Each week the editorial board reflects on a current issue in Our View. The position taken does not reflect the opinions of everyone on the Hilltop Views staff. This week’s editorial board is composed of Viewpoints Editors Sully Lockett, Kenneth Phipps and Lauren Sanchez.

Recently, Bill O’Reilly, the longtime Fox News host of the O’Reilly Factor, came under fire after it was revealed that he has paid $13 million to five different women who accused him of sexual assault over the years.

The host and racist grandfather lookalike has denied these allegations, of course, and has taken a self-prescribed vacation (most likely in order to let the heat die down before coming back to host his show).

There have been calls for him to step down, much like the Roger Ailes incident last year. Yet, there is one significant thing standing in the way of this: O’Reilly is the most popular host on Fox News. He has the number one cable news show in the world, according to the New York Times.

Even as the allegations came to the public eye and began creating negative press towards O’Reilly, his rating increased dramatically.

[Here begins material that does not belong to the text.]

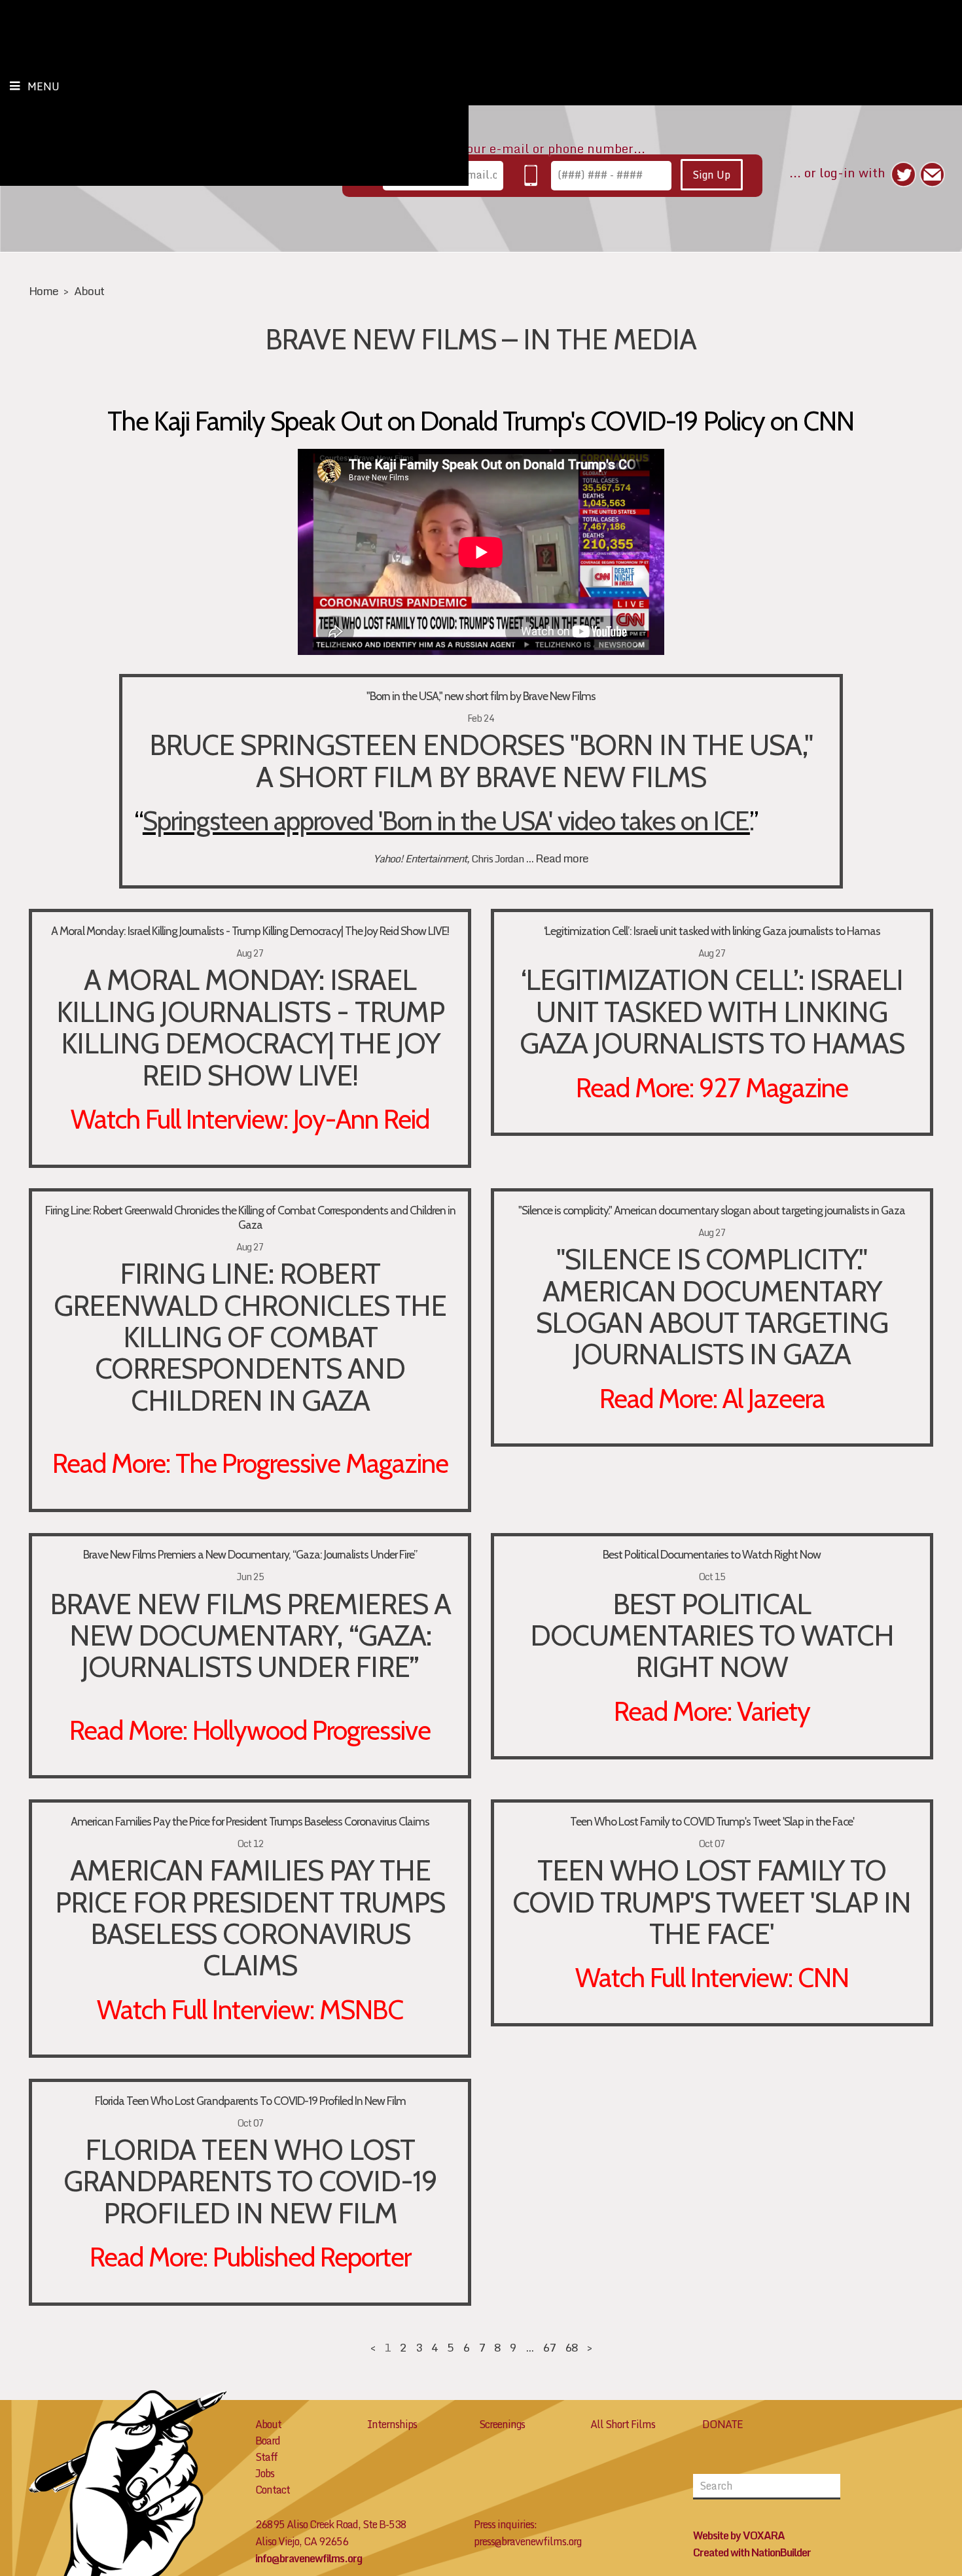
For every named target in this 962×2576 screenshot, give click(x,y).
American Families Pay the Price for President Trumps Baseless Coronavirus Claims (250, 1821)
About (89, 290)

Unfortunately, this may turn into yet another case of profit coming before ethics. Fox News has no real incentive to change – the culture there, as with other major corporations, favors practices that create money quickly over those that have any real moral merit, and as with the Ailes case, Fox apparently already has an endemic culture tolerating sexual harassment and assault.

It’s somewhat surprising that these settlements took so long to surface; someone as slimy and thoroughly unlovable as O’Reilly definitely had something to hide. Whether it was being mean to orphans, strangling kittens, or falsifying taxes, most people take it as a given that he’s guilty of something based on sight of him alone.

However, when the occupant of the highest office of the land is accused of sexual harassment and assault without any apparent effect on his electability for office, why shouldn’t a mere show host succeed as well? In the age of fake news, even loathsome sex offenders (alleged or otherwise), may try and find a place in society. In general, O’Reilly’s supporters like his show because he focuses on real, important issues, as one woman told the New York Times.

Even so, Fox News can do better than O’Reilly, as painful as those words are to type. There are anchors and personalities with the backbone to stand up against what they see as wrong, as the growing list of departures from the party line — or from the network — at Fox suggests.

Maybe, if more people would stand up for their actual deeply-held beliefs instead of the party line, Fox News would actually be the kind of network it professes to be, instead of being broadly mocked for its shoddy reporting and reviled for its toxic culture.